Introduction
A key challenge confronting the oil industry, particularly in drilling, is the high cost of drilling, which has garnered significant focus in recent decades. Several factors influence drilling costs, with the most significant being the well's drilling time, which can substantially raise expenses. Reducing drilling time is a primary objective for drilling engineers. In essence, one of the key goals of optimizing drilling operations is to decrease the overall time required. Two approaches have been suggested to achieve this goal: selecting the optimal drilling parameters (such as choosing the appropriate drill-bit and drilling fluid) and performing real-time analysis to fine-tune operational factors like rotary speed and weight on bit during drilling [1, p. 1-25]. Various approaches were presented for the optimal bit selection program. The traditional method for selecting a drilling bit relies on historical data, including cost per foot (CPF), specific energy (SE), bit wear, offset-well bit performance, and geological details [2, p. 1225-1229]. Most of these methods use Rate of Penetration (ROP) as one of its inputs; therefore, ROP prediction became a valuable means for Bit Selection optimization to reduce drilling time, thus costs. The rate of penetration (ROP) is the primary factor influencing drilling duration. Therefore, the accuracy of the ROP model is essential. Several factors influence the rate of drilling, such as the properties of drilling mud, the characteristics of the formation, the speed of rotation, and the features of the bit [3]. Certain factors are beyond control, like the characteristics of the formation, while others can be controllable, including the Weight on Bit (WOB), drillstring rotation speed (RPM), bit type and size, pump flow rate, and drilling mud properties. The impact of various factors on the (ROP) can be analyzed separately, including parameters such as weight on bit (WOB), revolutions per minute (RPM), and rock strength [1, p. 1-25]. A study analyzing various mathematical models of ROP discovered that the majority of them incorporate factors such as the bit diameter, rotation, and weight on bit, which are either exponentially or linearly adjusted by constants as inputs. The model suggested by Bourgoyne and Young, nevertheless, remains the most widely recognized. Certain parameters they utilize are not always readily accessible, making their model suitable primarily when an extensive amount of well data is available.

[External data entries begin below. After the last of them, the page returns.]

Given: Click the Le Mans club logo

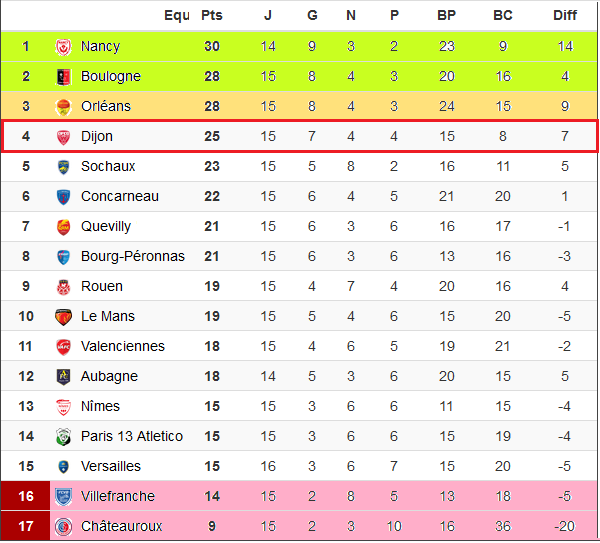Looking at the screenshot, I should [63, 317].
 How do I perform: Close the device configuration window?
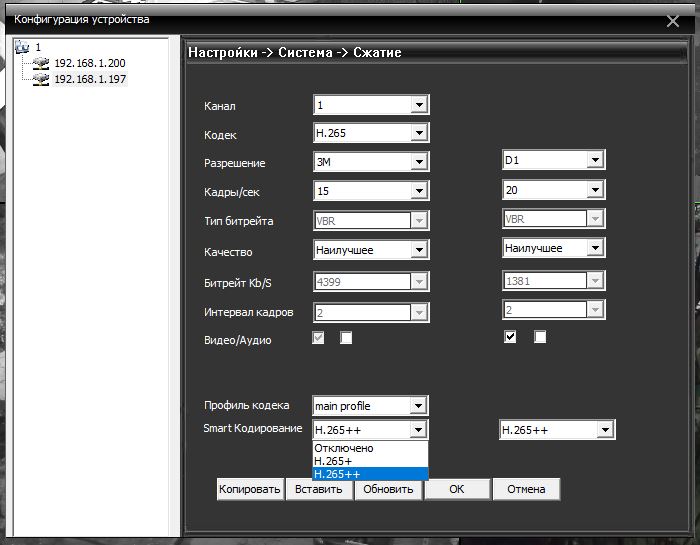pos(673,20)
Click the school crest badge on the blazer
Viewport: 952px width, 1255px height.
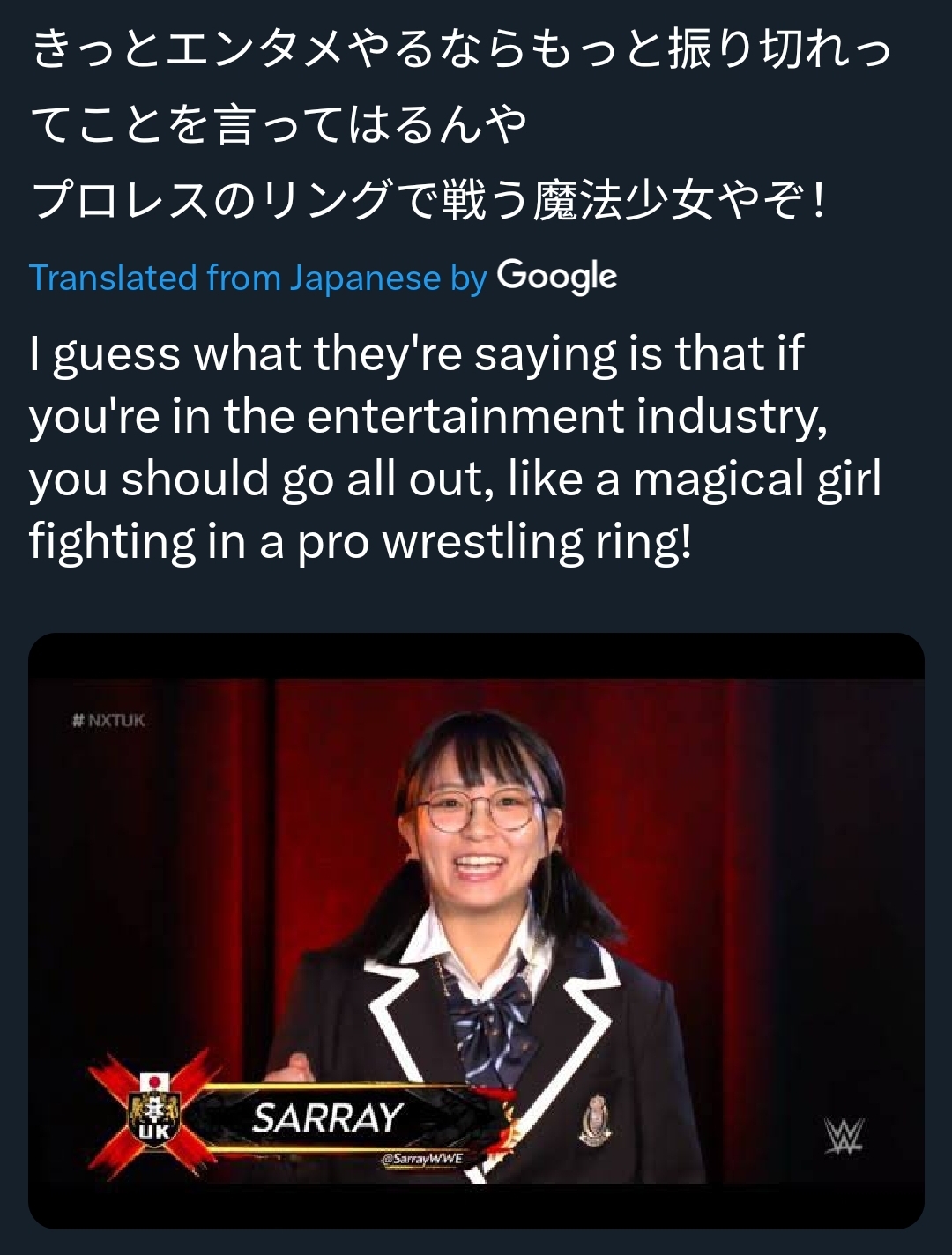click(x=596, y=1119)
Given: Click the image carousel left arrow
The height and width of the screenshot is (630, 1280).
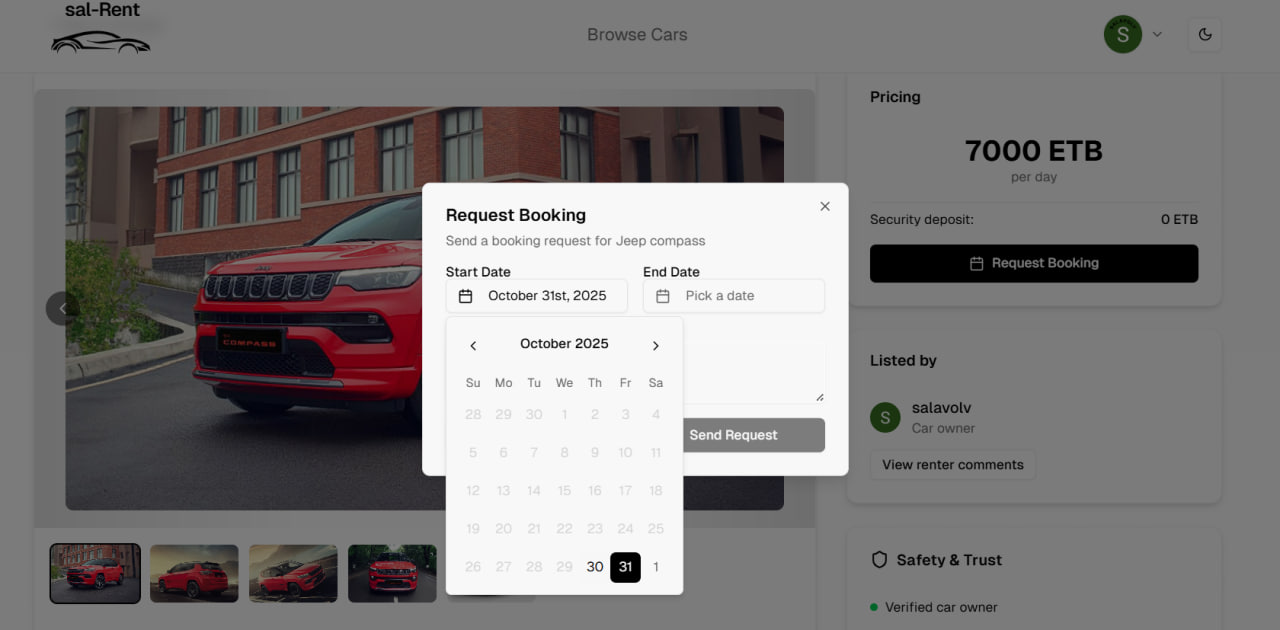Looking at the screenshot, I should tap(63, 308).
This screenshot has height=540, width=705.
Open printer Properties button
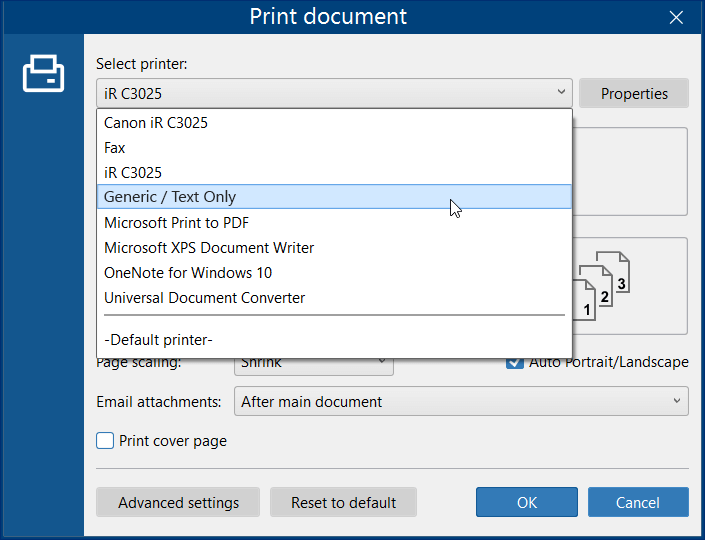pos(634,93)
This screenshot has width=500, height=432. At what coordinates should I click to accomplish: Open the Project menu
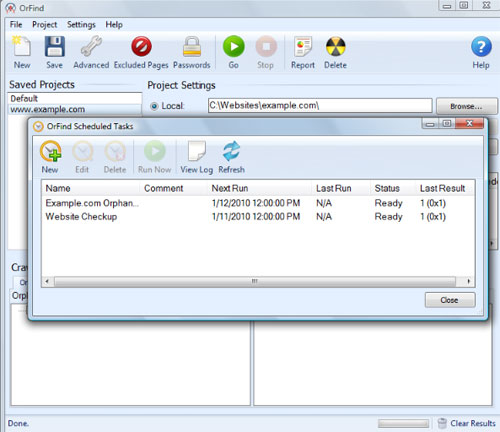point(44,25)
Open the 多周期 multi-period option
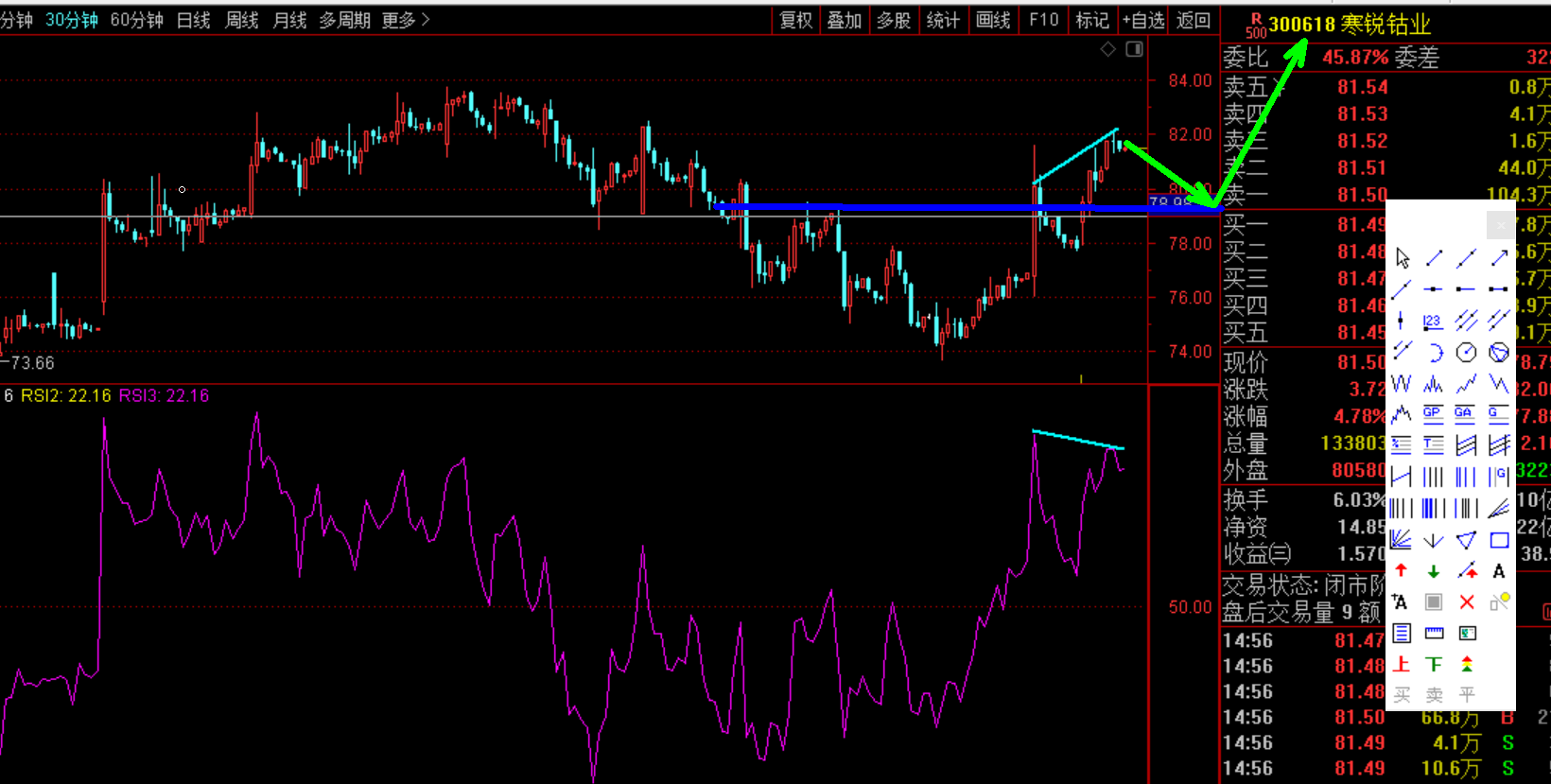The height and width of the screenshot is (784, 1551). point(344,20)
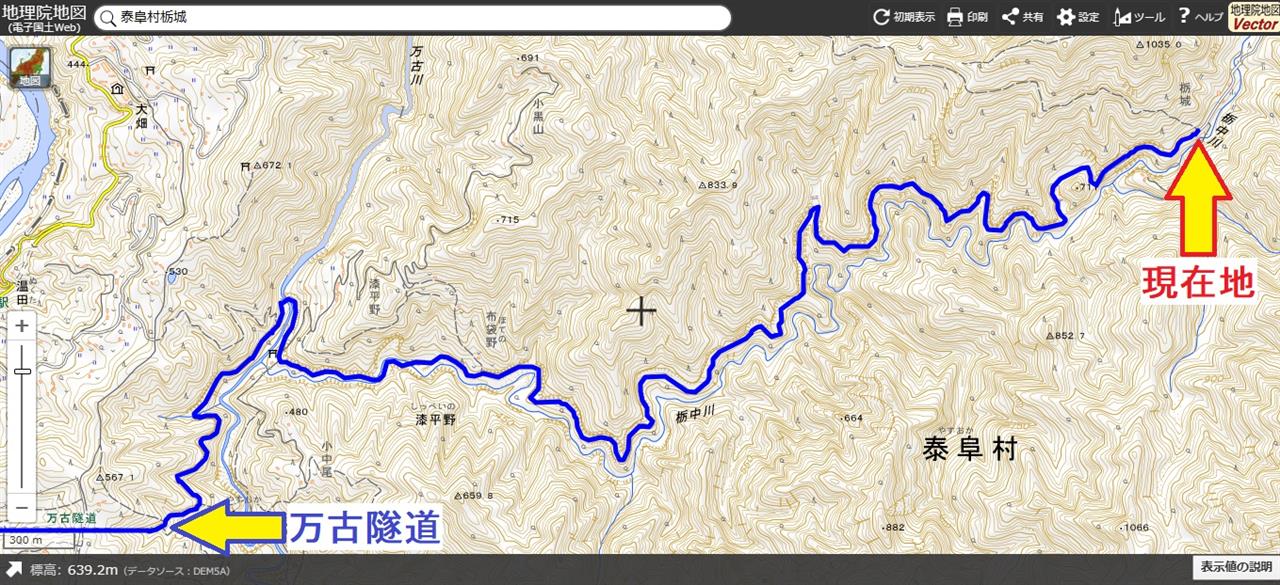This screenshot has width=1280, height=585.
Task: Click the 表示値の説明 button
Action: [1236, 567]
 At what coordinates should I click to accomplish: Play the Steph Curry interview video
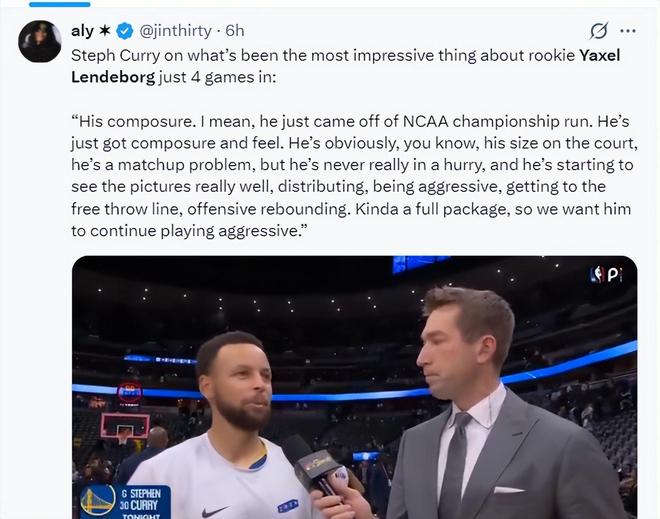coord(354,387)
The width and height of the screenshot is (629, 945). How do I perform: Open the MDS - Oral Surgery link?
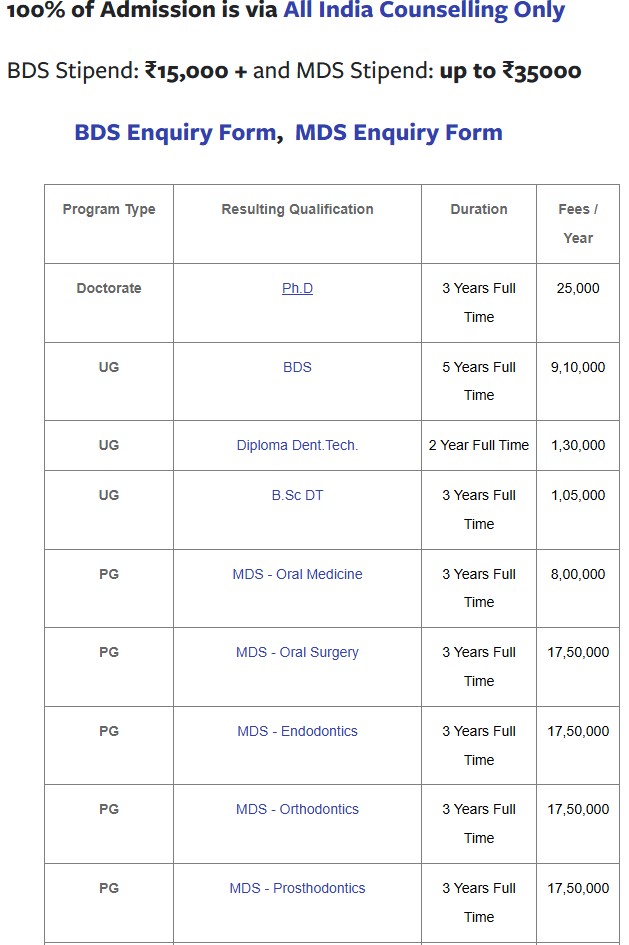coord(297,652)
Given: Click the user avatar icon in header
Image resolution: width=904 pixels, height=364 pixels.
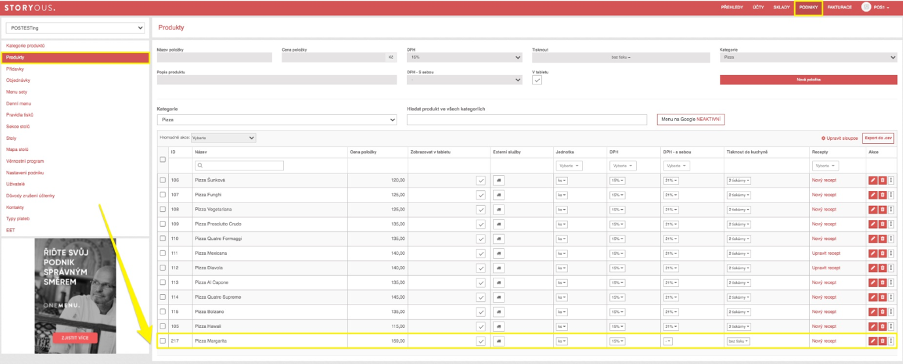Looking at the screenshot, I should [865, 7].
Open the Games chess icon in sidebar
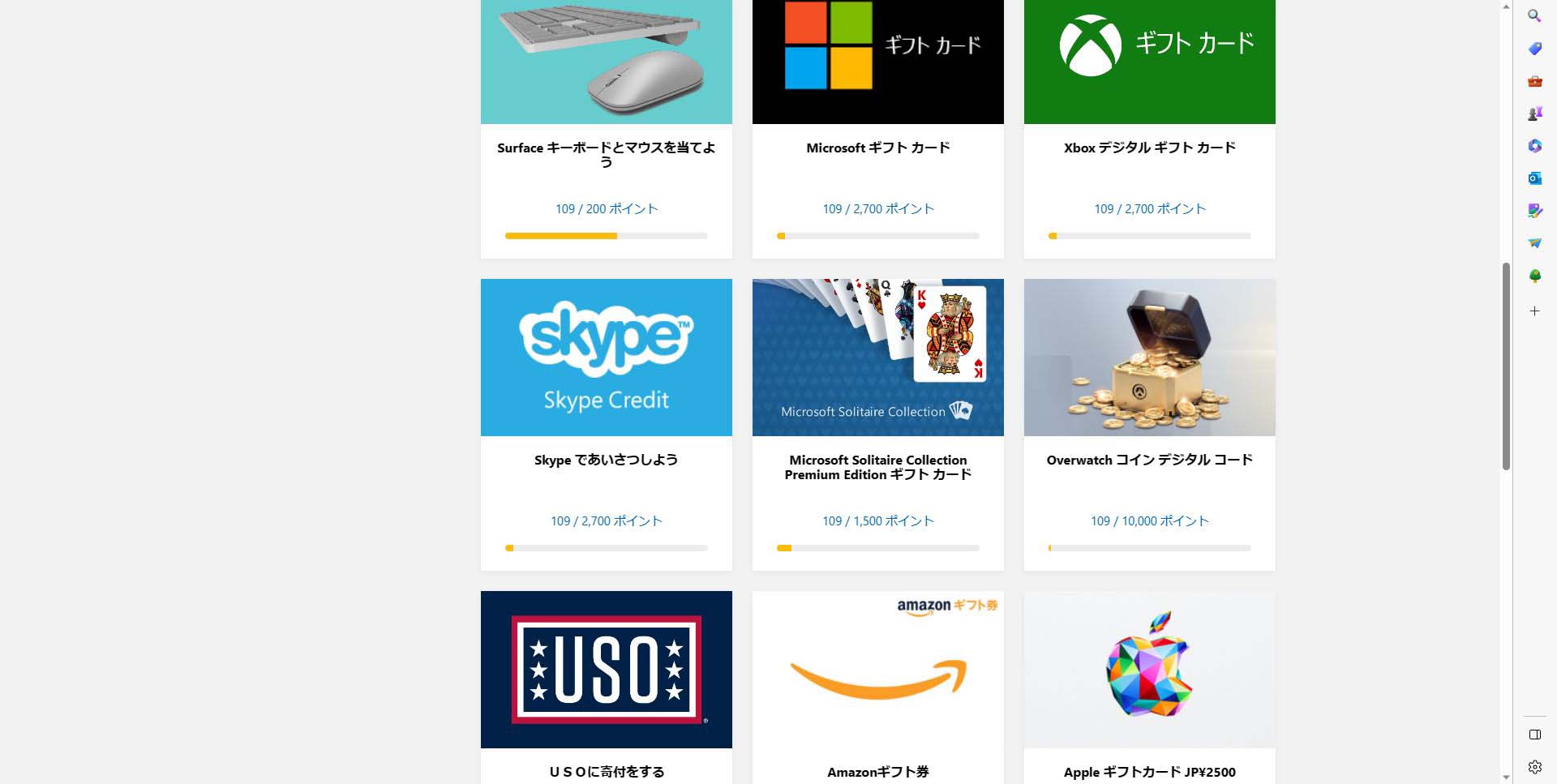 pos(1534,114)
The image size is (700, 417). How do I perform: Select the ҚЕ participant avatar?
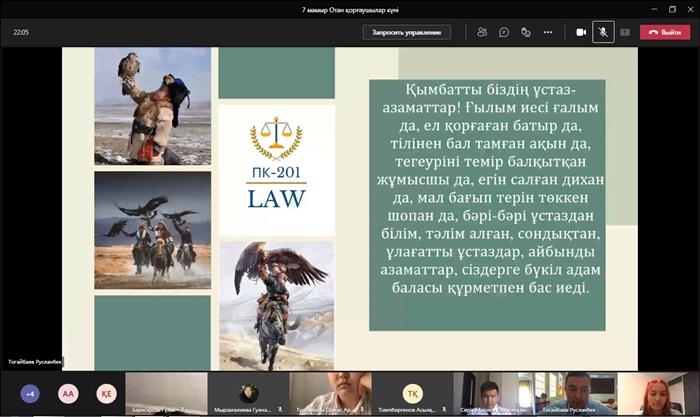105,393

Data overview and methodology
From three wells in a Middle East field, a comprehensive dataset is collected and represented by (13575 data points), comprising historical drilling data containing diverse drilling parameters including rotary speed, weight on bit, mud density, etc., along with the corresponding ROP values. For this study, 12 drilling parameter have been selected as the most effective parameters on ROP. Figure 1 shows the heatmap of all drilling parameters of these three wells.
Fig. 1. Heatmap chart for 13,575 data points for the three wells
From this heatmap the most important parameters that were considered to develop the SVM ROP Model as inputs are listed below:
- True Vertical Depth (TVD) (m).
- Bit Rotary Speed (RPM) (1/min).
- Torque (T) (Ft*Lb).
- Hook Load (HKLD) (Ton).
- Mud Weight (sg).
- Stand Pipe Pressure (psi).
- Pump Flow Rate (SPM).
- Weight On Bit (WOB) (Ton).
- Mud Temperature In (℉).
- Mud Flow In (gpm).
- Equivalent Circulation Depth (ECD) (sg).
- D Exponent.
Data cleaning
It is important to minimize the errors of collected data that might was produced during data capturing or editing prior to storing, to maximize the usefulness and significance of the data. Failure to perform routine data cleaning can result in accumulated errors, which may hinder efficiency and create future challenges [4]. There many methods to complete the data cleansing process, statistical method was implemented in this research by examining the data utilizing the values of range, standard deviation, mean, etc. where the aim was to reduce the standard deviation for the selected parameters of the collected data, while maintaining the median and main values are close to the original values as much as possible. Data pre-processing and cleaning are needed before feeding any ROP model. The quality of the data is directly linked to the outcomes produced by any model. The last stage of this process involves identifying and eliminating outliers, which are data points that deviate significantly from the majority of the dataset [5, p. 181-185]. Such data are often anticipated to emerge within extensive experimental datasets. Such data can influence the precision and dependability of models [6, p. 694-701]. Therefore, obtaining this data is crucial for the advancement of models [7, p. 88-100]. At first, when they are easily recognizable, the process can be carried out manually. However, after this stage, more advanced techniques become essential. In this research, Interquartile Range (IQR) method was evaluated. Figure 2 show the boxplot of some input data that has been used to determine the outliers, mean and median of these data.
Fig. 2. Box plot of dataset
This study utilizes the leverage approach to identify outliers as well. The discrepancy between the predicted values and the corresponding experimental data was calculated using this method.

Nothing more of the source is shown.